------ Text section

Today is the Feast of the Annunciation, Gabriel’s announcement to Mary that she was going to give birth to the Saviour of the world. Nine months from today, it will be Christmas Day!

We were planning to celebrate the Annunciation this coming Sunday 29 March 2020. Sadly, we are unable to gather to honour this great feast day and to celebrate Mary’s willing acceptance of her strange destiny. I am most sad this year that we are unable to gather this Sunday because this year we had arranged for a member of our parish to preach on the great event we commemorate this day.

However, Gillian has graciously agreed that I might post her words here as a guest blog. Here is the sermon that would have been offered this Sunday. And how timely it is.


Annunciation by Gillian Fosdick
(a sermon intended to be preached on Sunday 29 March 2020
in St. Philip Anglican Church Oak Bay, BC)

Today is “Annunciation Day.”

------------

● Stated exercise
Could you condense the paragraph of the Annunciation post above that begins "We were planning to celebrate" while keeping its main facts?

------ Provided information

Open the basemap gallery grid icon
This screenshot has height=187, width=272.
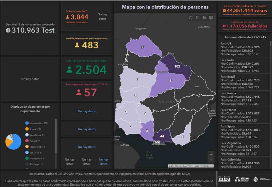tap(211, 18)

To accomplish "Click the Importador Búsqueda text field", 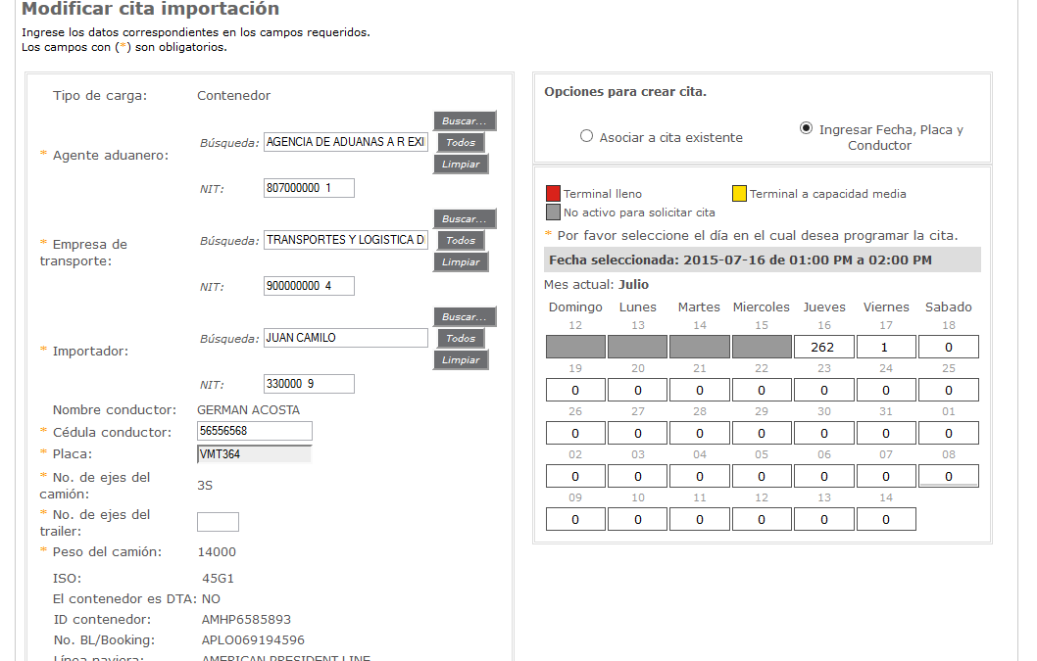I will (x=346, y=338).
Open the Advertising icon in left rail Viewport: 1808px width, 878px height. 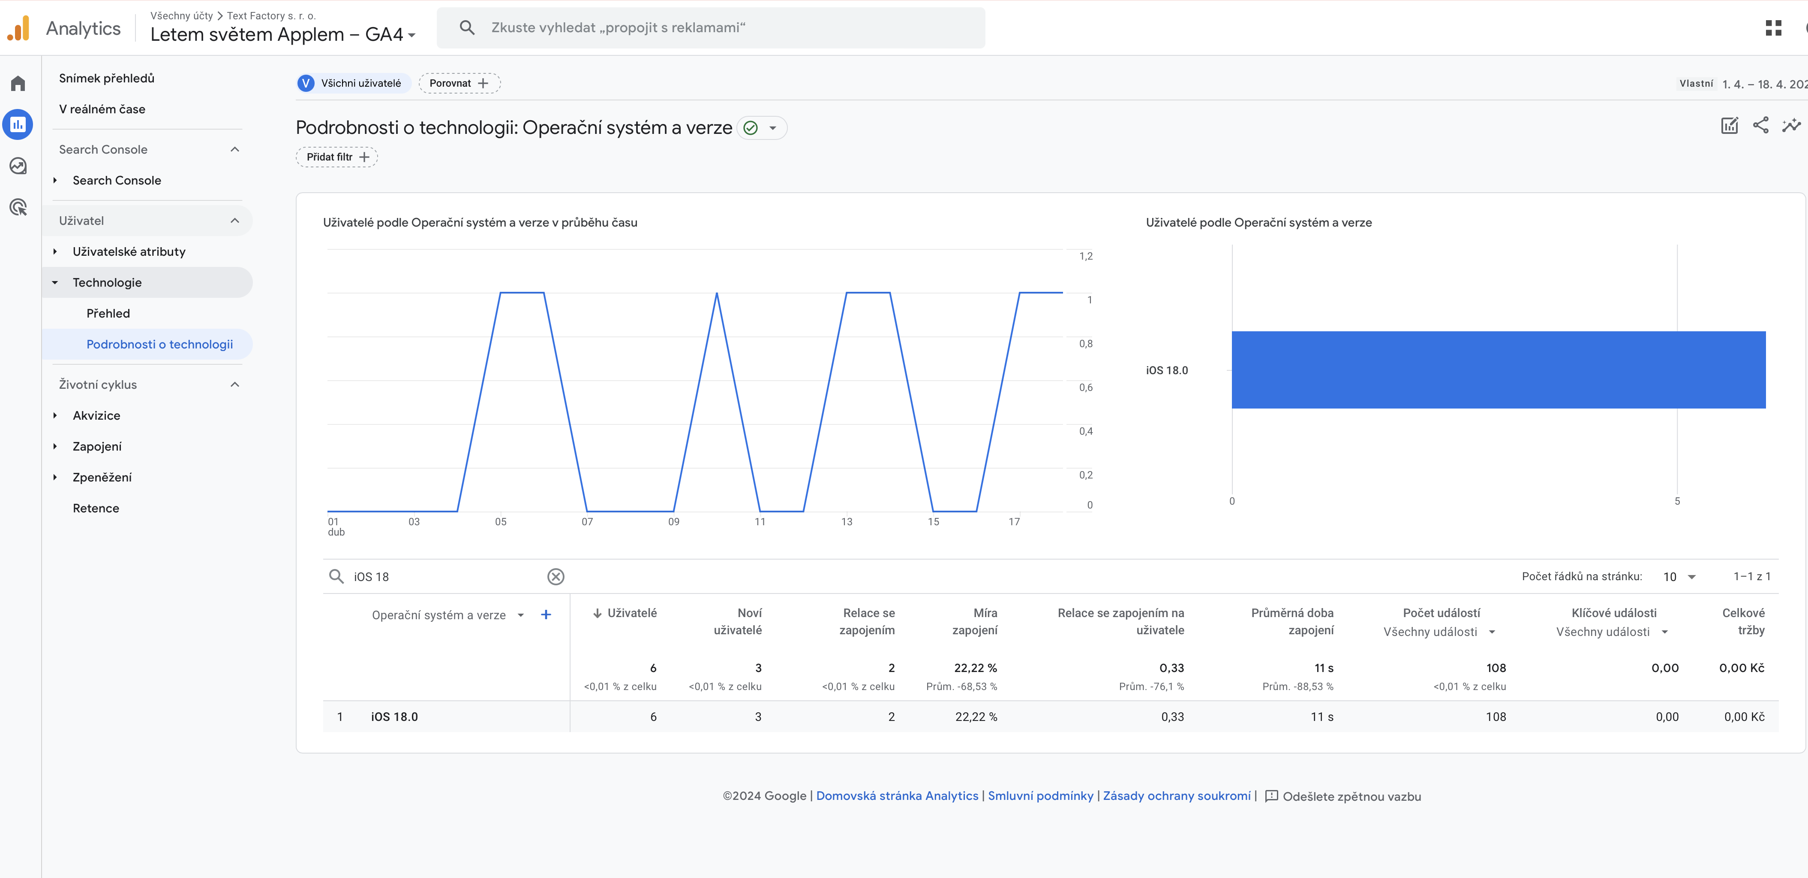[18, 207]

------------

● Worked solution
The Annunciation was to be celebrated on Sunday 29 March 2020, but the congregation cannot gather to honor the feast and Mary's willing acceptance of her destiny. This is especially sad because a parish member had been arranged to preach on the event.